Present each line of the entries below that holds the word "agent".
BEGIN
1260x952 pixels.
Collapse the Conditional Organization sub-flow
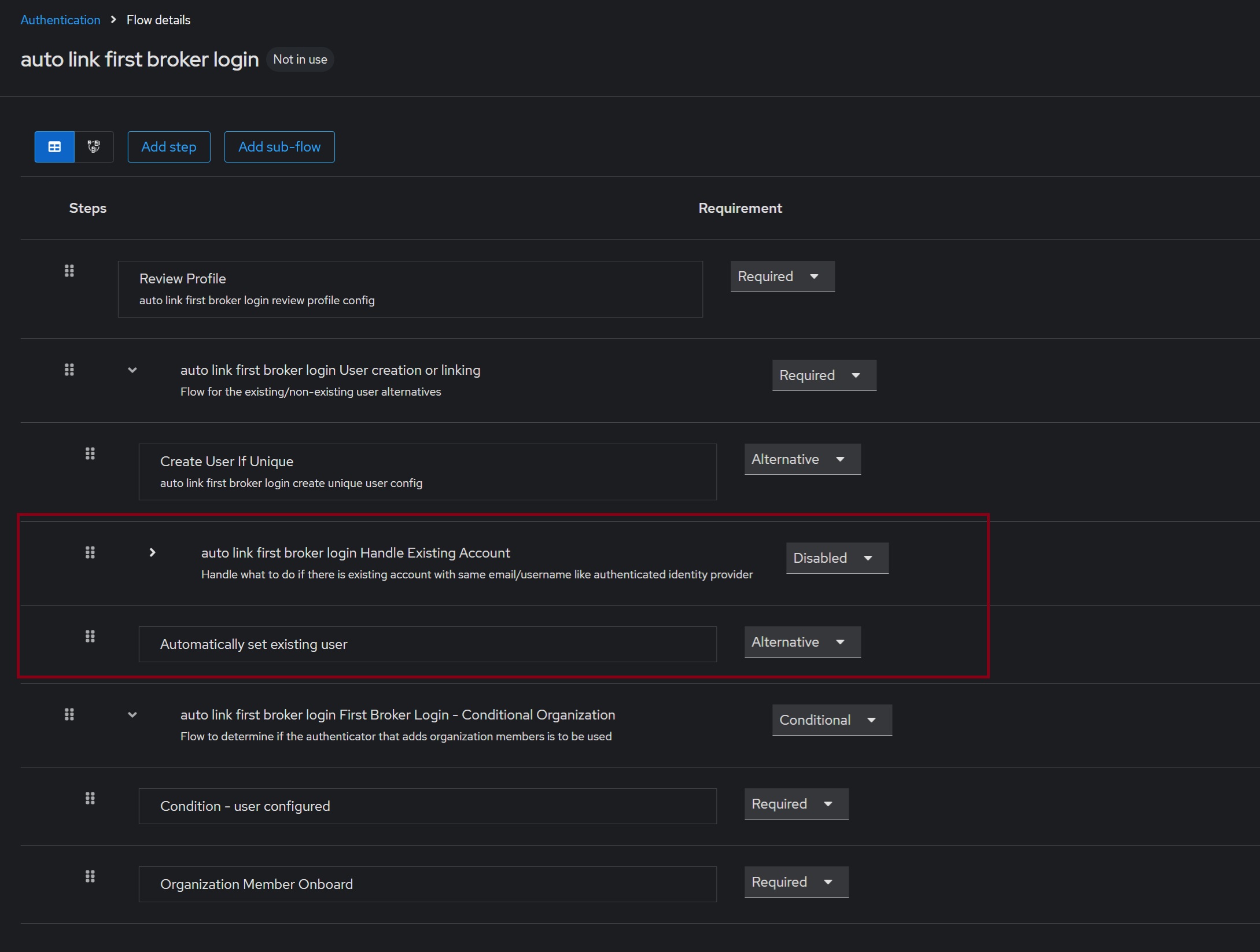pos(132,715)
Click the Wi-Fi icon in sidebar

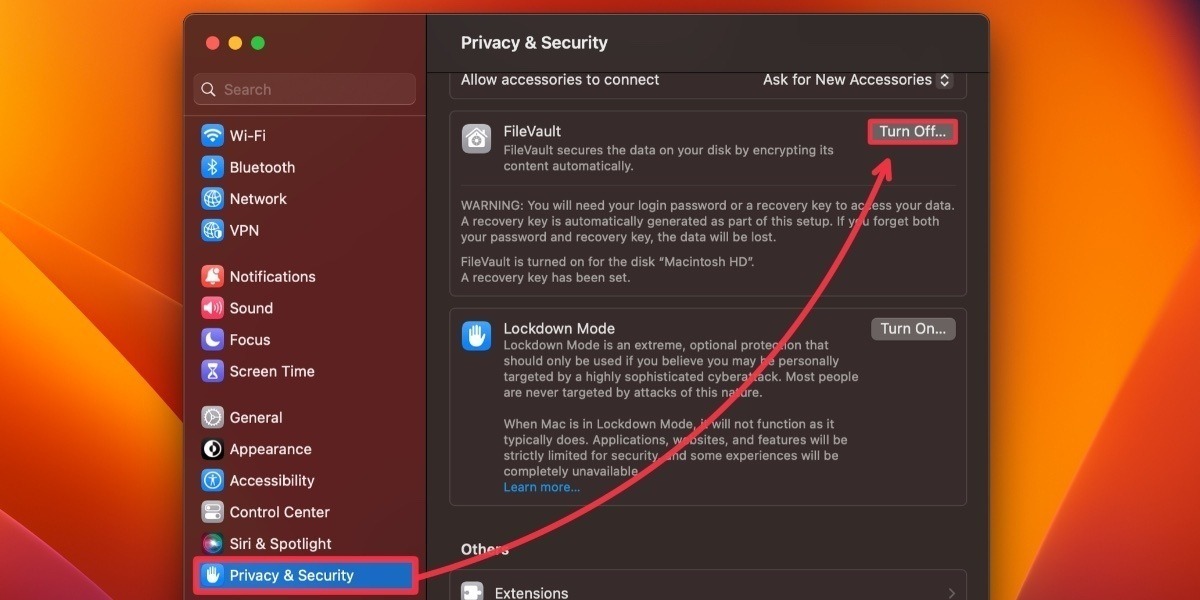click(212, 135)
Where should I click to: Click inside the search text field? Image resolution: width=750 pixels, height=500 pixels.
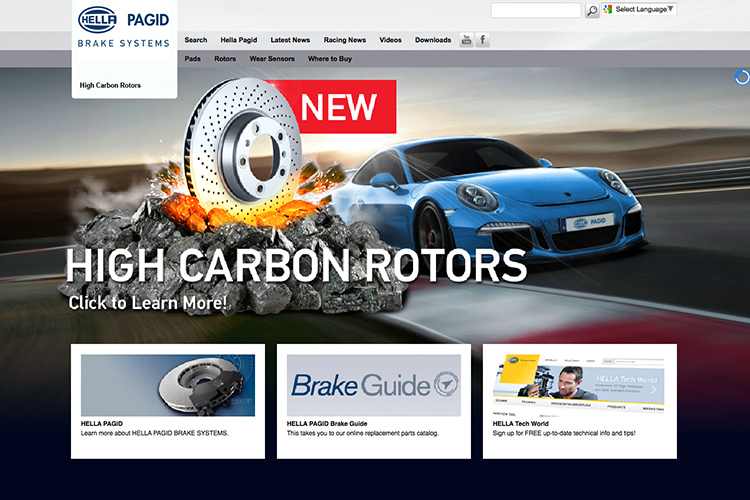pyautogui.click(x=536, y=10)
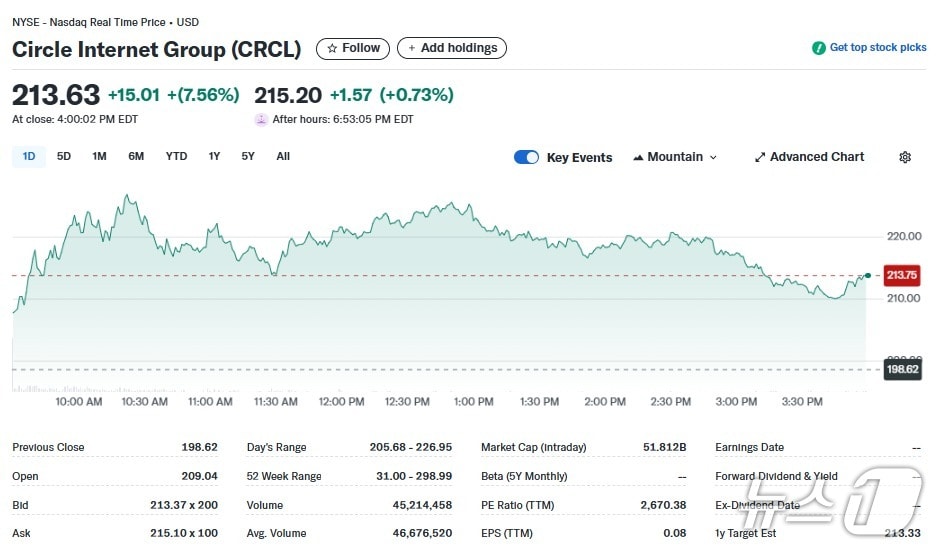Open Get top stock picks link
Image resolution: width=936 pixels, height=549 pixels.
click(877, 48)
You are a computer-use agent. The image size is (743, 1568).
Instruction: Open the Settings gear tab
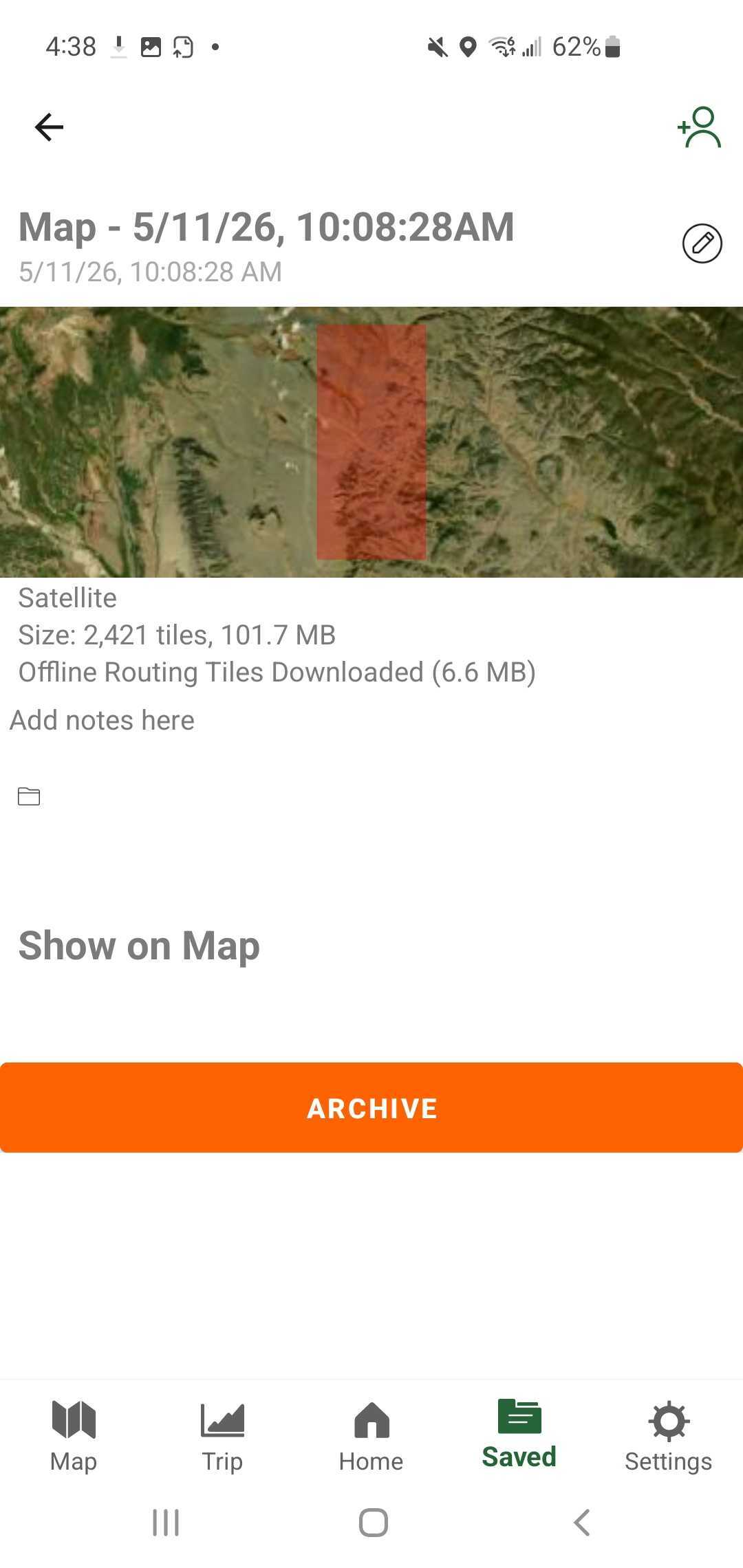point(668,1437)
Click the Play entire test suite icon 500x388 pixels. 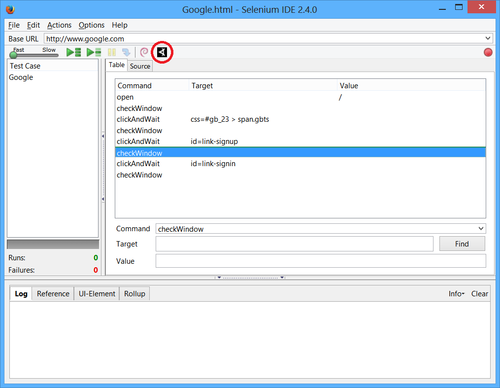74,52
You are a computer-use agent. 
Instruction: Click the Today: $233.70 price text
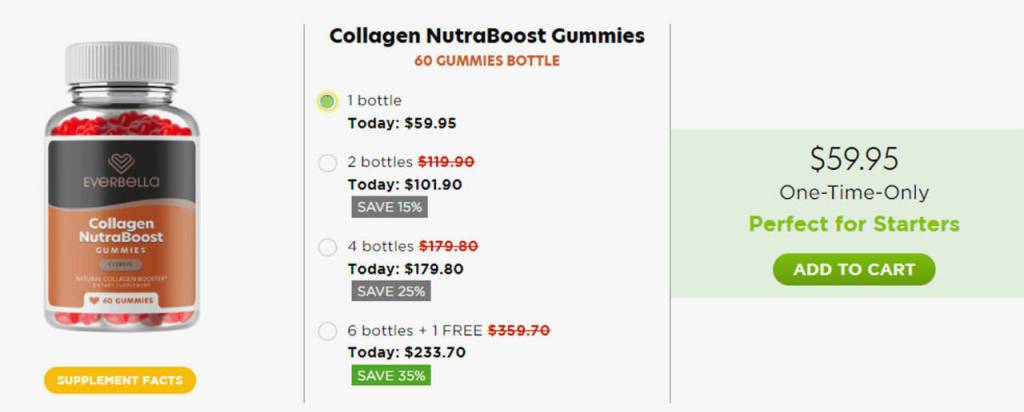pos(405,352)
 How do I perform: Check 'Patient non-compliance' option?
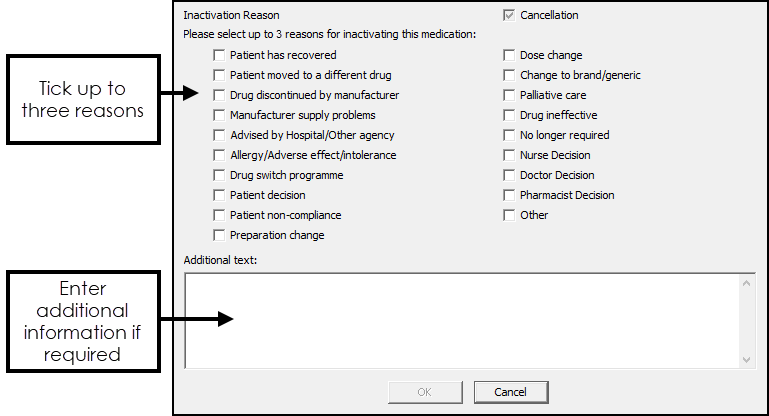pyautogui.click(x=219, y=216)
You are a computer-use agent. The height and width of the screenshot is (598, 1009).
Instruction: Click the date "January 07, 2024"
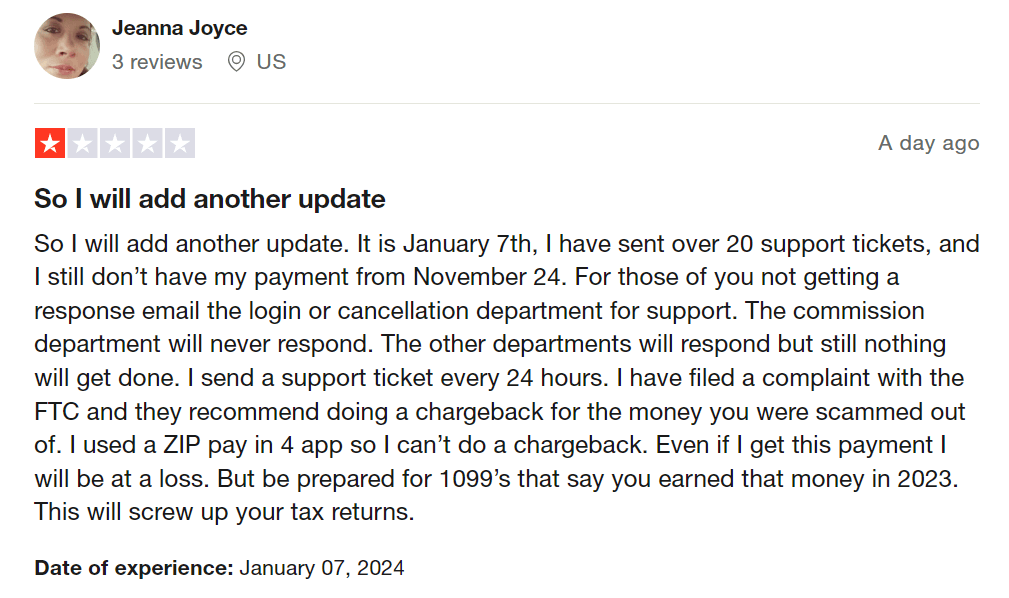click(x=322, y=568)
END
Exercise output:
You are a computer-use agent. The image size is (743, 1568).
You are a computer-use agent. 
You are a computer-use agent. The height and width of the screenshot is (598, 1009).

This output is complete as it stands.